Data items
..........
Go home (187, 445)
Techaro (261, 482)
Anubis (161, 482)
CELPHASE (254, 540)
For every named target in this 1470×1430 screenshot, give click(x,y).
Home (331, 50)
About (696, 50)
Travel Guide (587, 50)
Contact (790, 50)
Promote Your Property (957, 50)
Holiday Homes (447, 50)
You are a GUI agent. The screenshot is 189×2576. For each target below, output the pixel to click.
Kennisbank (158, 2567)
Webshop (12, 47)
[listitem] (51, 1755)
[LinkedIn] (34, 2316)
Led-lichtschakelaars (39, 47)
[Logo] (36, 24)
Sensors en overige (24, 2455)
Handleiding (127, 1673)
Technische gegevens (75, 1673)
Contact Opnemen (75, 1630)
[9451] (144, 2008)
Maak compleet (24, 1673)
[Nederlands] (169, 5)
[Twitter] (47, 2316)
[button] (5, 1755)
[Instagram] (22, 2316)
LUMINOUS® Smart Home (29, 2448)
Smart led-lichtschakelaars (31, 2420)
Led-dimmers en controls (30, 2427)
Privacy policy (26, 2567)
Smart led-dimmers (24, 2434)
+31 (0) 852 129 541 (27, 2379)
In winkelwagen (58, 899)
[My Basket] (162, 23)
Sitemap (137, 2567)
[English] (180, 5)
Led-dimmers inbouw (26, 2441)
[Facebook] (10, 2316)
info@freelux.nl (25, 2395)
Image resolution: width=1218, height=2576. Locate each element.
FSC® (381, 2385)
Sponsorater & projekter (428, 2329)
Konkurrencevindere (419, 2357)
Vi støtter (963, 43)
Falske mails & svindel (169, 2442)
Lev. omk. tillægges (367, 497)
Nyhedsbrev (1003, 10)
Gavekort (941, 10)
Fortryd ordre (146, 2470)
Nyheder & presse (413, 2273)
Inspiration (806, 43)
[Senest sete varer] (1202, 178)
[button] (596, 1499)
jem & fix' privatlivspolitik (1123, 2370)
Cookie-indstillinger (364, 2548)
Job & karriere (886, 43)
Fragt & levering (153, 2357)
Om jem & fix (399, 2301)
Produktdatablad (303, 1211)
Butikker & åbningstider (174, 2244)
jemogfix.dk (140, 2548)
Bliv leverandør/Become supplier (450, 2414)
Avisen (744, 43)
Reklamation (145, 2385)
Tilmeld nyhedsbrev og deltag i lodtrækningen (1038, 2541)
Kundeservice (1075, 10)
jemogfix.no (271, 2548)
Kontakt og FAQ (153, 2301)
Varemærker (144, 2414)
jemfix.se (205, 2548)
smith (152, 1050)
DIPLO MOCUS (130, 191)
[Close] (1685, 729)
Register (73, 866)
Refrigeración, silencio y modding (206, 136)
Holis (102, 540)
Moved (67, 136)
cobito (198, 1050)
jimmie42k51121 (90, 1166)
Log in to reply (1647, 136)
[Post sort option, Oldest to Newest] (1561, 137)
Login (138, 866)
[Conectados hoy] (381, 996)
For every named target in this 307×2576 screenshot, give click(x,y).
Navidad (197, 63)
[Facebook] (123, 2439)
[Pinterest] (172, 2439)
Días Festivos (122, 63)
..........
ACTION ITEM: Reproduce, character for character, only the lines of the preceding data that start at the line with "Om jem & fix (399, 2301)" and end at the line with "Log in to reply (1647, 136)", both included.

ANSWER TO THIS PROBLEM:
Om jem & fix (399, 2301)
Produktdatablad (303, 1211)
Butikker & åbningstider (174, 2244)
jemogfix.dk (140, 2548)
Bliv leverandør/Become supplier (450, 2414)
Avisen (744, 43)
Reklamation (145, 2385)
Tilmeld nyhedsbrev og deltag i lodtrækningen (1038, 2541)
Kundeservice (1075, 10)
jemogfix.no (271, 2548)
Kontakt og FAQ (153, 2301)
Varemærker (144, 2414)
jemfix.se (205, 2548)
smith (152, 1050)
DIPLO MOCUS (130, 191)
[Close] (1685, 729)
Register (73, 866)
Refrigeración, silencio y modding (206, 136)
Holis (102, 540)
Moved (67, 136)
cobito (198, 1050)
jimmie42k51121 (90, 1166)
Log in to reply (1647, 136)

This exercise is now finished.